Fatih Bingöl möchte in Heilbronn Gemeinderat werden. Der Kandidat mit türkischen Wurzeln rechnet sich große Chancen aus - obwohl er keinen guten Platz auf der SPD-Liste bekommen hat.
Sein Vorname ist wohl Programm für Fatih Bingöl. Fatih ist das türkische Wort für Eroberer. Der Audi-Arbeiter aus Heilbronn möchte also das Rathaus erobern, möchte am 25. Mai gleich im ersten Anlauf in den Stadtrat gewählt werden. Die SPD hat den 37-Jährigen, Mitglied seit 2010, auf Platz 26 ihrer Liste mit 40 Namen gesetzt. Dass dadurch die Chancen des Neulings nicht gerade verbessert werden, grämt ihn nicht im geringsten: "Die Kreisdelegiertenkonferenz hat das so beschlossen." Derzeit sind die Sozialdemokraten mit elf Mandaten im 40-köpfigen Gremium vertreten. Doch Bingöl macht sich große Hoffnungen auf den Einzug in den Ratssaal: "Ich habe ein gutes Bauchgefühl", gibt sich der Kandidat unerschütterlich optimistisch.

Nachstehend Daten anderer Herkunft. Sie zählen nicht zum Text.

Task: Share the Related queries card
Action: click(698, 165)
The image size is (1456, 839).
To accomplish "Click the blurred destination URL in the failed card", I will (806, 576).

"Alle kennen Fatih", erklärt Heidi Trutzenberger, eine Freundin der Familie Bingöl, deren Kinder in Feuerwehr und Sportverein aktiv sind. Im Heilbronner Stadtteil Böckingen (21 700 Einwohner) wird Fatih Bingöl als zuverlässig und hilfsbereit geschätzt. "Er packt an, wenn Not am Mann ist", erzählt die Nachbarin. Dass er Moslem ist und seine Eltern aus dem 3400 Kilometer entfernten Erzurum, der größten Stadt in Ostanatolien, eingewandert sind, spiele in dem multikulturellen Stadtteil "überhaupt keine Rolle".
Der in Heilbronn geborene Bingöl, seine Frau Süriye, zwei Töchter und zwei Söhne im Alter von acht bis 18 Jahren - alle haben die deutsche Staatsbürgerschaft. "Ich fühle mich wohl hier, das ist meine Heimat", sagt der gelernte Fliesenleger, der jetzt als Fertigungsfachkraft bei Audi am Band steht, A6 und R8 zusammenschraubt. Für diese Heimat will er sich politisch engagieren. Beim OB-Wahlkampf des späteren Siegers Harry Mergel hat er fleißig mitgeschafft, als Helfer schob er Dienst in einem Wahllokal. Zu zwei Gemeinderatssitzungen ging er als Beobachter: "Das ist sehr interessant." Bekäme er genug Stimmen, rund 7000 sind wohl nötig, würde er sich für "bessere Verkehrslösungen" einsetzen, auch hässliche Baulücken sollten geschlossen werden. Vor allem aber möchte er mehr tun für die Integration.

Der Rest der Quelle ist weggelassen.